Effective NICUs provide more than just services - they're designed in a way that contributes to the health of the infants being treated, says Mardelle Shepley, a Texas A&M University authority on health care facility design and environmental psychology.

Some of the benefits, she says, include infants conserving energy, improved ability by infants to manage their environment, growth, decreased respiratory support, decreased lung disease and decreased length of stay.

Designers of NICUs are taking into account things such as lighting, noise, and the physical layout of the facility, not only for the infants, but for the staff and families as well, Shepley explains.

Modifications to NICU environments can reduce stress among staff members by allowing them to better care for infants and their families, she notes. For example, an improved environment can enable nurses to spend more time engaging in patient and family support activities instead of walking around searching for supplies - an activity that previous research by Shepley identified as occupying a significant portion of nurses' time.

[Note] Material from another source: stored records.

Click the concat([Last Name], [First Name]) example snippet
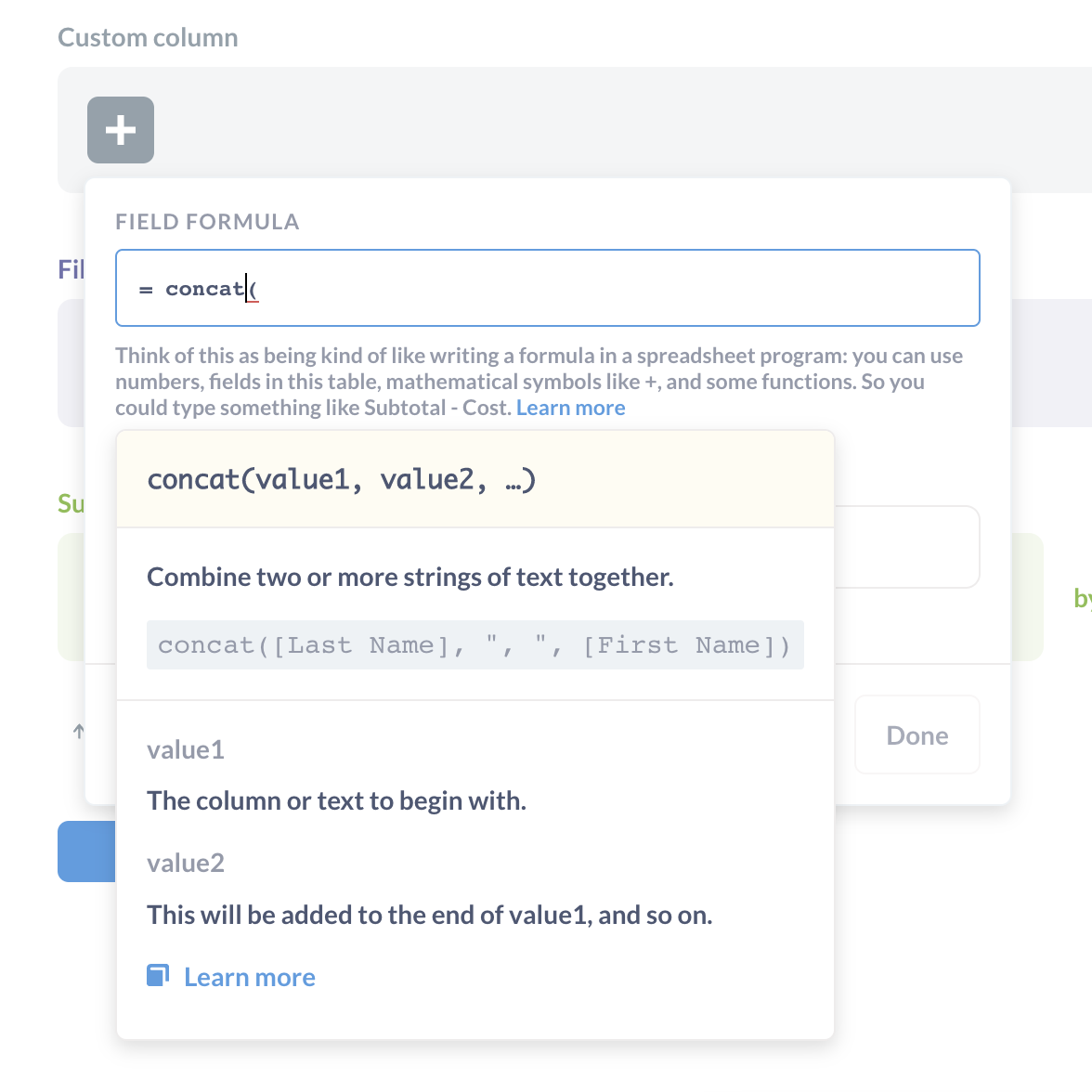This screenshot has height=1092, width=1092. pos(474,644)
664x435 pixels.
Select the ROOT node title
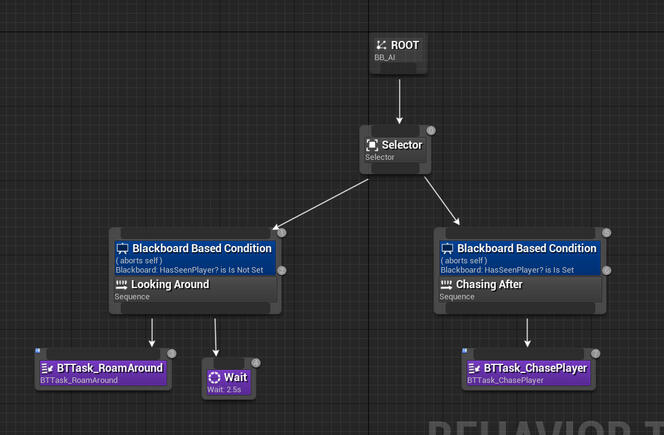coord(405,45)
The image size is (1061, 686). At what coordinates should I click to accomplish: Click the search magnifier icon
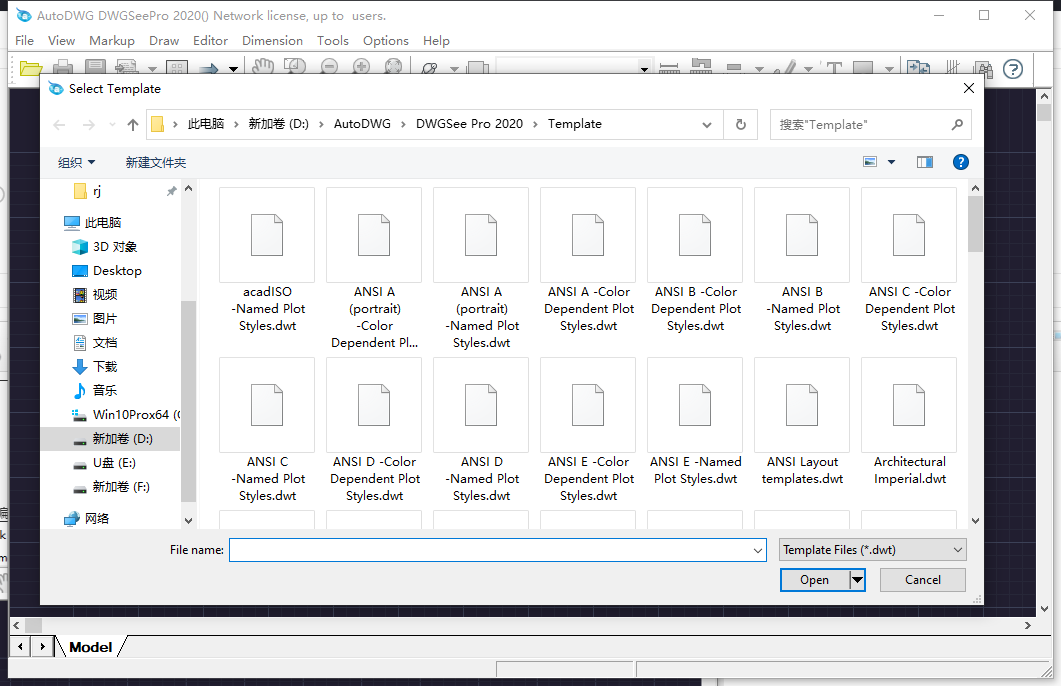[x=957, y=125]
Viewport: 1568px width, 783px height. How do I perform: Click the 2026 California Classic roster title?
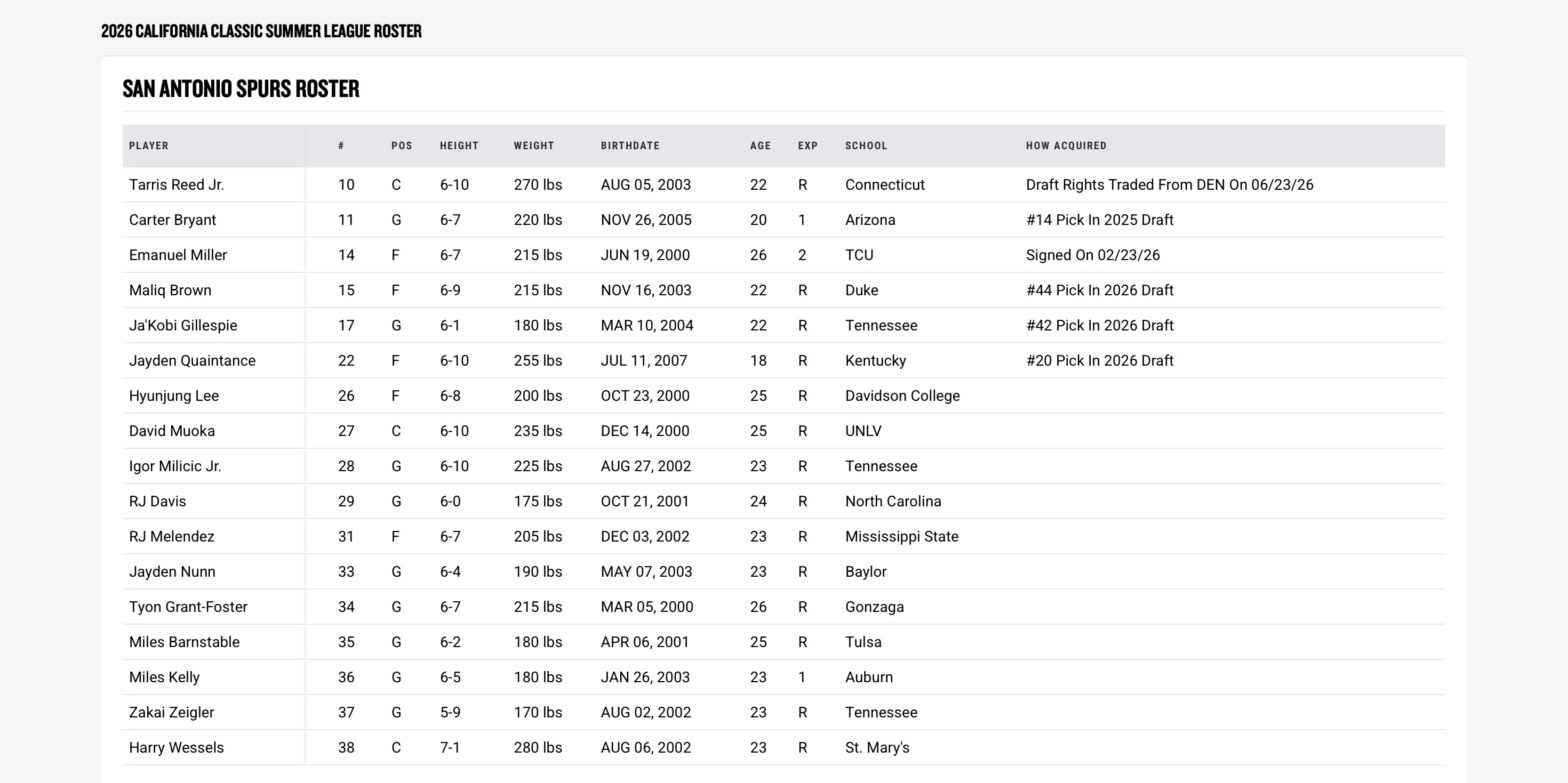tap(261, 31)
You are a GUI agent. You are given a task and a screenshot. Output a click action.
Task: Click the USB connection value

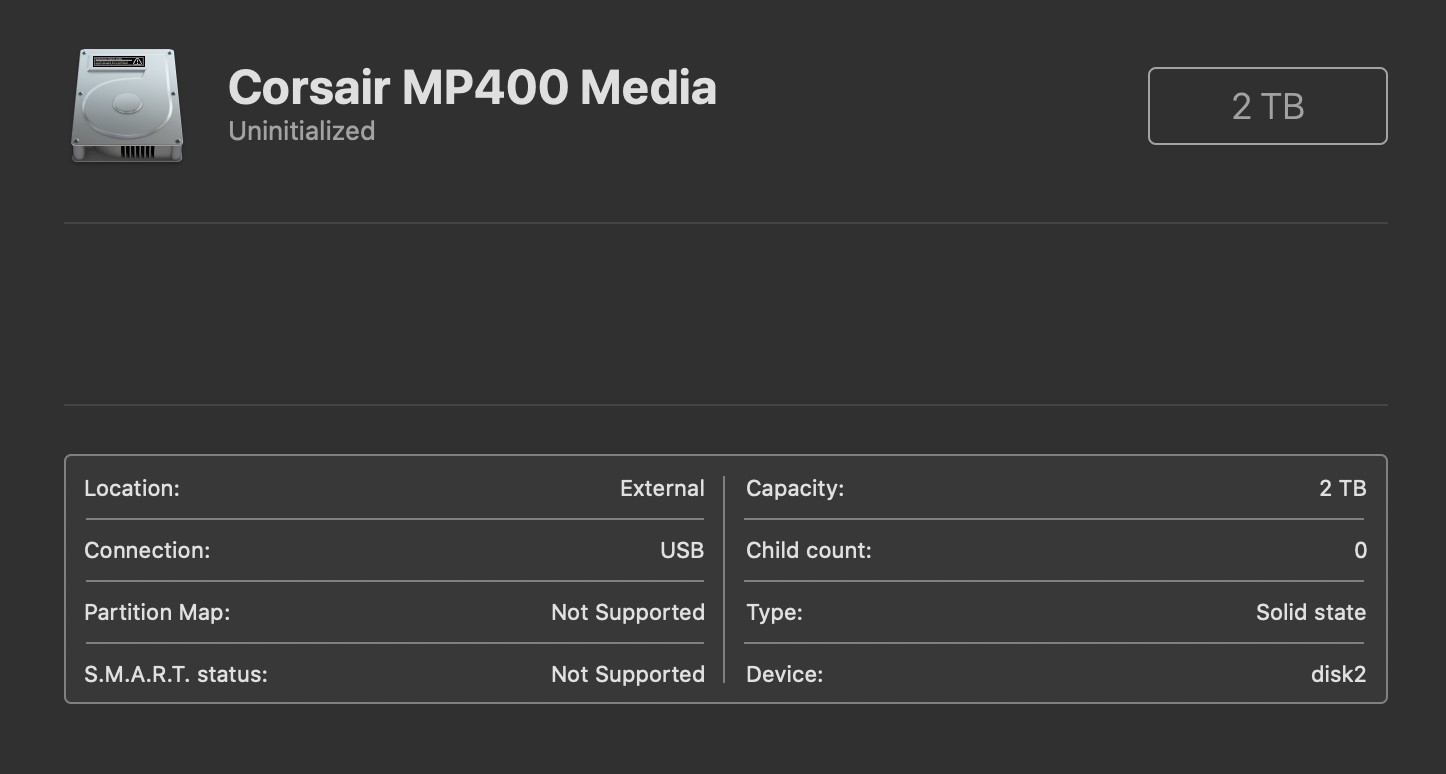pyautogui.click(x=682, y=550)
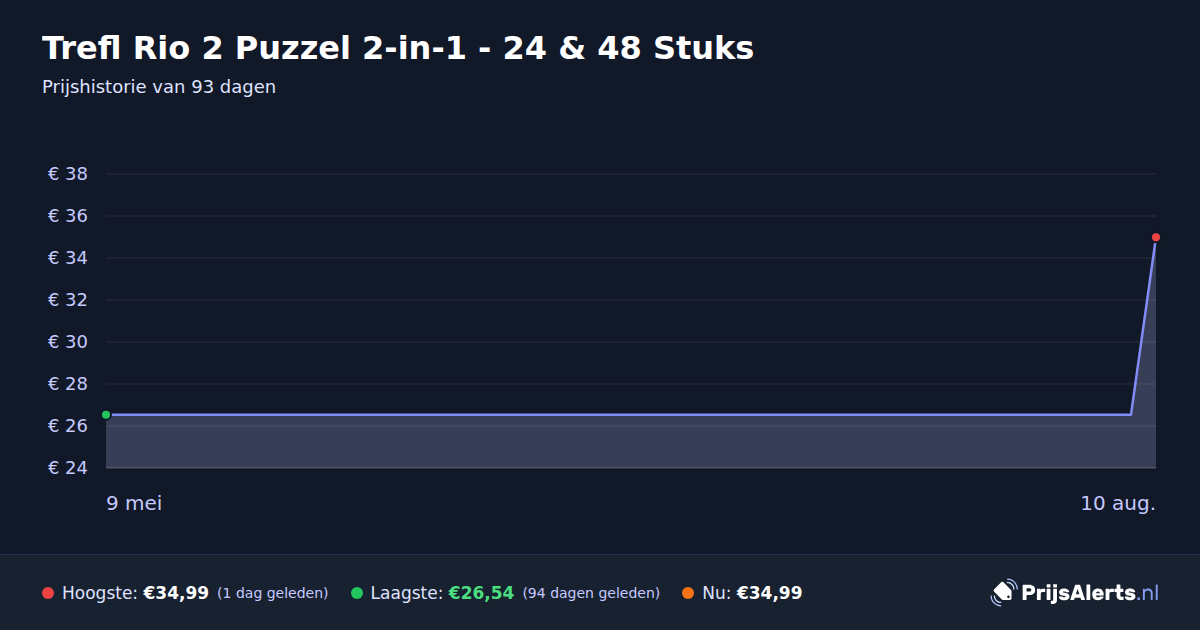Screen dimensions: 1200x630
Task: Click the orange Nu legend dot
Action: pyautogui.click(x=688, y=593)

As it pertains to the infant, the intensive care unit should be designed in a way that fosters sleep opportunities because research suggests that sleep is critical to brain development, she notes. Visual and auditory stimulation should be controlled because these senses are less developed in infants than are other senses and are more susceptible to disruption.

"The future of evidenced-base design for infants and staff in NICUs is hopeful," Shepley notes. "The stage has been set to enable the design disciplines, the medical establishment and the academicians to work together to significantly improve the quality of life for infants, families and staff in neonatal intensive care units."